Internet file formats can be divided into a few groups.
First, we have the file transfer (or communication) file formats, for which a long time ago the uuencode/decode schema was invented, followed by xxencode/decode.
This later evolved into the base64 encoding and MIME messaging scheme that a lot of mailers use today.
A second type of internet file formats is the Hyper Text Markup Language (HTML), with all its versions and (often browser specific) enhancements a true group in itself.
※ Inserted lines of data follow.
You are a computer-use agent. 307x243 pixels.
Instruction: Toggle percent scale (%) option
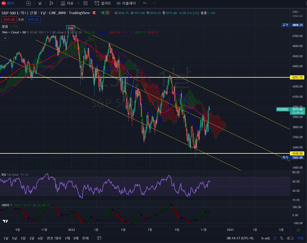(x=282, y=238)
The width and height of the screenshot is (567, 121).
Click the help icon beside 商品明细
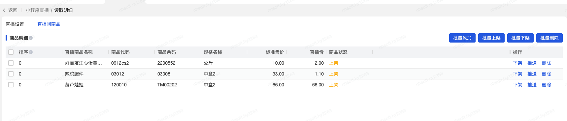[31, 38]
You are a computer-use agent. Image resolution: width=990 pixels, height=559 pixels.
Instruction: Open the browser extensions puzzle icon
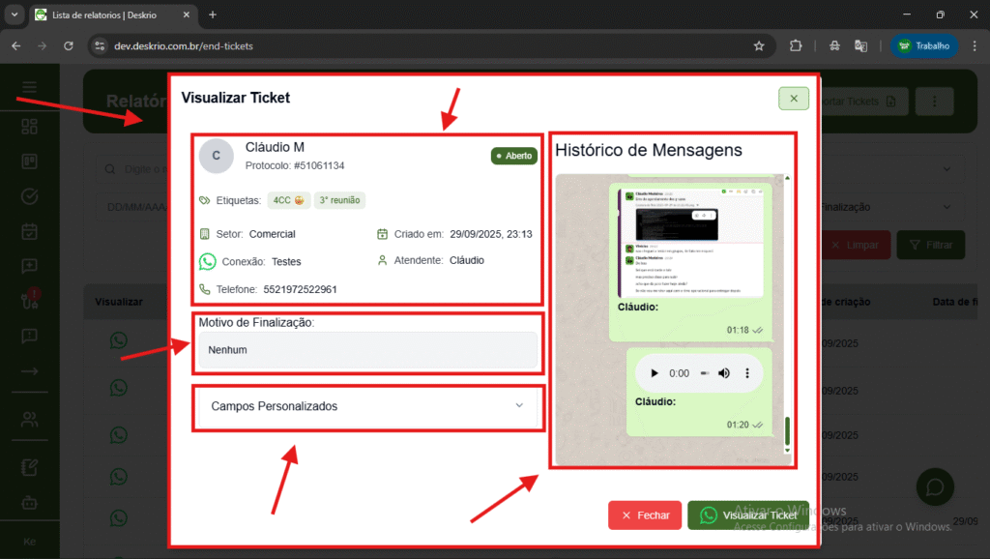796,45
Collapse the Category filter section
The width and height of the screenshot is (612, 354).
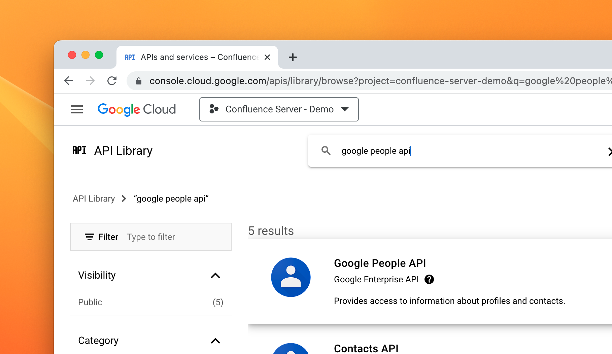215,341
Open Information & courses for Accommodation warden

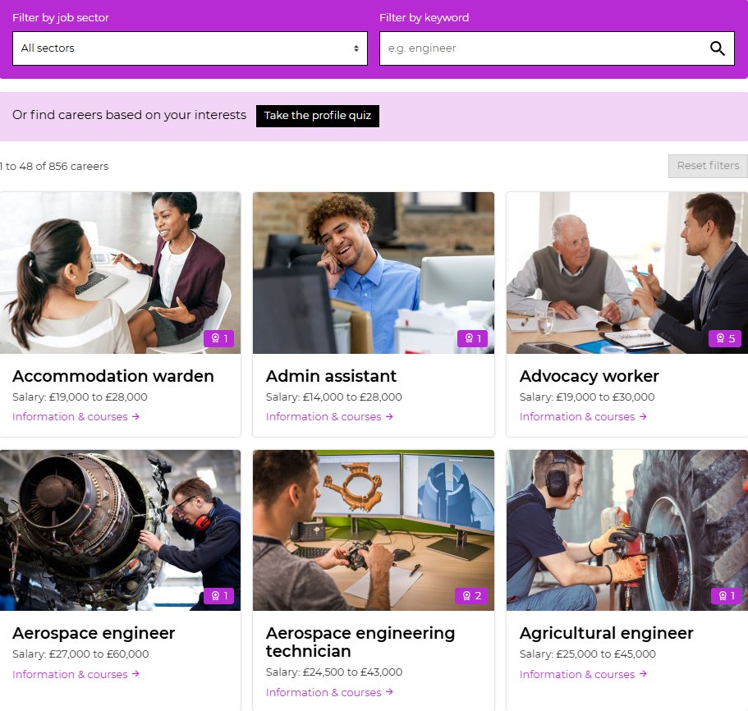(x=69, y=416)
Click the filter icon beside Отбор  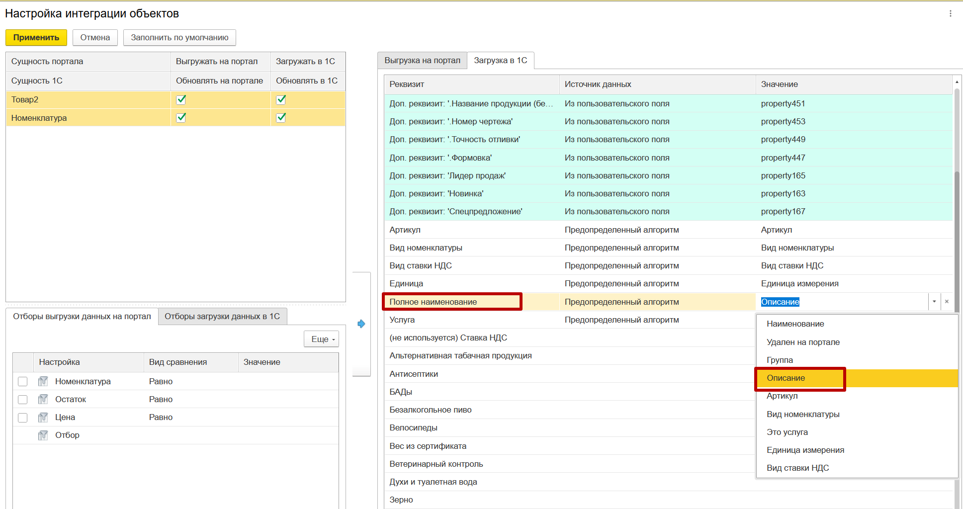click(43, 435)
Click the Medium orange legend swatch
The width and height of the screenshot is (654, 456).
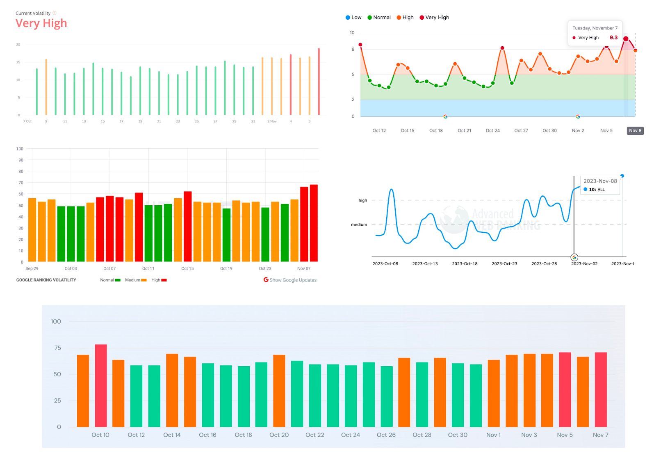coord(144,280)
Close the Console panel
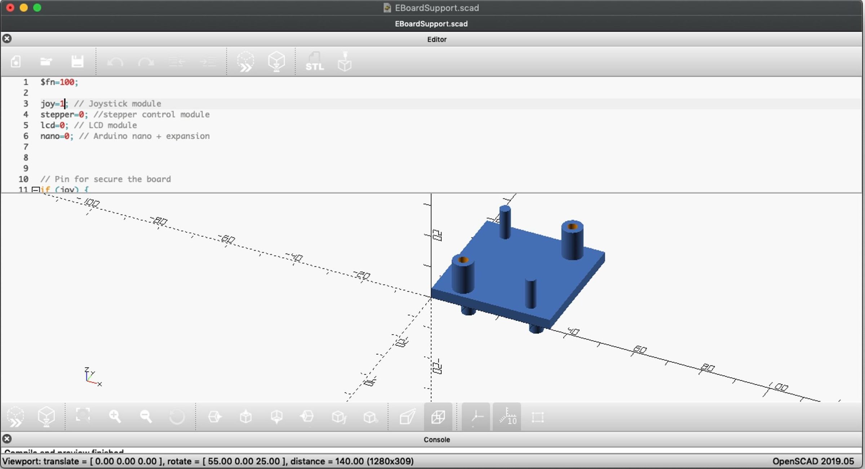The width and height of the screenshot is (865, 469). point(7,439)
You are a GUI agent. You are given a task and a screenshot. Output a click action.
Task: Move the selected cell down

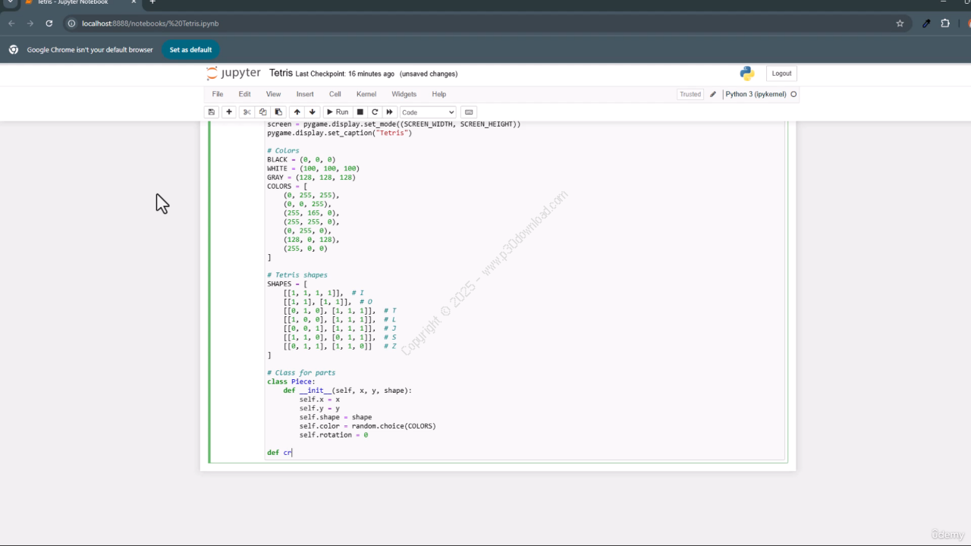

The third group of internet file formats is more an interface or protocol of communication again; the Common Gateway Interface (CGI), of which we can identify standard (or console) CGI and Windows CGI or WinCGI.
HTML
HTML stands for HyperText Mark-up Language, which is the basic language of any static page on the world-wide web.
A HTML page is plain ASCII with HTML-tags between "<" and ">" inside (often in pairs), that can be used to add special attributes to the contents.
Internet Browsers such as Netscape Navigator and Internet Explorer are just interpreters of the HTML codes in these pages they show to show things like headers, bold and italic text attributes, images and even frames and tables.
Using special HTML codes, you can do just about anything with your homepage, including things like headers, bold and italic text attributes, images and even frames and tables.
The following table shows a few of the basic HTML tags we'll be seeing in more detail in this chapter.
HTML tag | text effect |
<HTML>...</HTML> | entire HTML page |
<HEADER>...</HEADER> | header section |
<TITLE>...</TITLE> | document title |
<BODY>...</BODY> | actual contents (the text section) |
<H1>...</H1> | header (possible levels 1..6) |
<B>...</B> | bold text |
<I>...</I> | italic text |
<BR> | line break |
<HR> | horizontal ruler |
<P> | paragraph |
<A HREF="URL">....</A> | link to other page or URL |
A HTML-page always starts with <HTML> and ends with </HTML>.
The actual contents are put between <BODY> and </BODY> tags.
Multiple line feeds and white spaces are ignored (and replaced by a single whitespace), and this is why we need special characters like <BR> and <P> in the first place.
A simple HTML page with a one line text header and link is as follows:
<HTML>
<BODY>
<H1>Hello, world!</H1>
<P>
<HR>
<ADDRESS>
<A HREF="http://www.drbob42.com">Dr.Bob's Delphi Clinic</A>
</ADDRESS>
</BODY>
</HTML>
Note the <ADDRESS> tag, which we can use to put address information and a link to a homepage or e-mail address, for example.
This information will be displayed in italic.
The <A> tags are part of the foundation of HTML; these form the syntax for the hyper-links, in this case to another webpage (my homepage) at http://www.drbob42.com.
For this simple HTML-page, any webbrowser (such as Netscape Navigator) will show one page with a title and a link.
For some more good sources on HTML I can recommend a good book (such as "Netscape & HTML Explorer", from The Coriolis Group) and a generally peek at how others write their HTML-pages will be of help as well.
More HTML coverage can be found in the Databases on the Web chapter, which will - among others - describe a Table-to-HTML converter.